Friday, 14 November 2014

Modi effect on gold market ‘remarkably impressive’ – WGC’s Hewitt

Otmane El Rhazi from The Bullion Desk.



Prime Minister Narendra Modi’s government has had a “remarkably impressive” effect on consumer confidence in buying gold since it coming to power earlier this year, World Gold Council head of intelligence Alistair Hewitt said.


He expects this trend to continue given the improving Indian economy despite the Bharatiya Janata Party’s failure to lift restrictions aimed at curbing gold imports as had widely been expected, he told FastMarkets.

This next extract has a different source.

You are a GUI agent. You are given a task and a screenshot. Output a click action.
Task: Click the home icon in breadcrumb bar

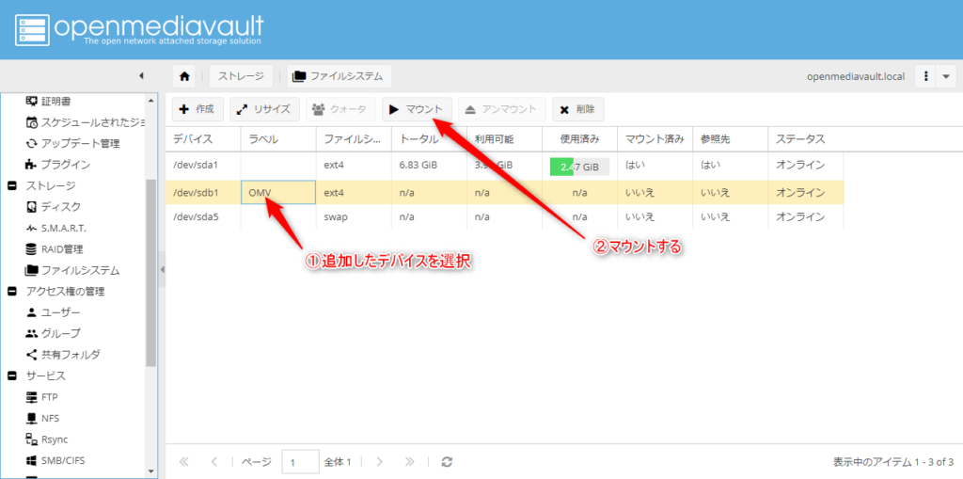[185, 76]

“One of the most striking features about the Indian gold market has been the economic confidence of Indian consumers,” Hewitt said. “[Indian buying] has been so important for the market for the last 20 years – I don’t see that changing any time soon.”


In data this week, Indian industrial output in September climbed to a to a three-month high of 2.5 percent, up from 0.5 percent in August and beating the forecast 0.6 percent.


The Organisation for Economic Co-operation and Development recently lowered its growth forecast for India to 5.4 percent from 5.7 percent for this year but it expects expansion of 6.4 percent next year, having pegged it at 5.9 percent just two months ago.


And the S&P BSE Sensex, a stock market index that tracks the performance of the 30 largest stocks on the Bombay Stock Exchange, has rallied by 30 percent since the start of the year.


Growing confidence in the country’s economic performance lifted Indian gold demand in the third quarter of this year 60 percent to 183 tonnes, the WGC said, although the year-ago figure may have been distorted by import restrictions and higher duties imposed by the government that discouraged buying.


Indeed, contrary to expectations, Modi has maintained India’s strict 10-percent import tariffs on gold as well as the rule that makes it mandatory for trading agencies to export 20 percent of imported goods.


This comes despite calls from some quarters on the Indian Finance Ministry to loosen the curbs, which New Delhi introduced to narrow the country’s ballooning current account deficit (CAD) – it hit $87.8 billion in the 2012-2013 fiscal year.


The CAD narrowed to $7.8 billion in the three months to June 30 from $21.8 billion a year previously, which the Reserve Bank of India attributed largely to a rise in the import duty to 10 percent and a rule requiring 20 percent of all bullion imports be re-exported.


But the festival-related surge in gold imports in September has pushed the country’s trade deficit out to $14.25 billion from $10.84 billion in August, making an easing or a withdrawal of the rules unlikely.


In contrast, China’s “pro-gold policies” are one of three factors supporting domestic demand for the metal alongside rising incomes and “the cultural significance of gold with Chinese people” Hewitt said.


Despite a 39-percent drop in jewellery sales in China in the third quarter of the year to 147 tonnes, Hewitt believes that confidence in buying at the consumer level is as strong as ever.


Year-on-year comparisons are complicated by last year’s “exceptional market”, he added, describing the surge in imports to a reported 1,108 tonnes as “a once-in-a-generation event”.


Still, he acknowledged the Chinese market is likely to remain well supplied after last year’s exceptional intake.


Chinese imports of gold from Hong Kong were a net 61.7 tonnes in September, more than double the total in the previous month and the highest since March, according to Hong Kong government figures.


Mainland China imported 25.6 tonnes in August but had brought in 109.4 tonnes in September 2013.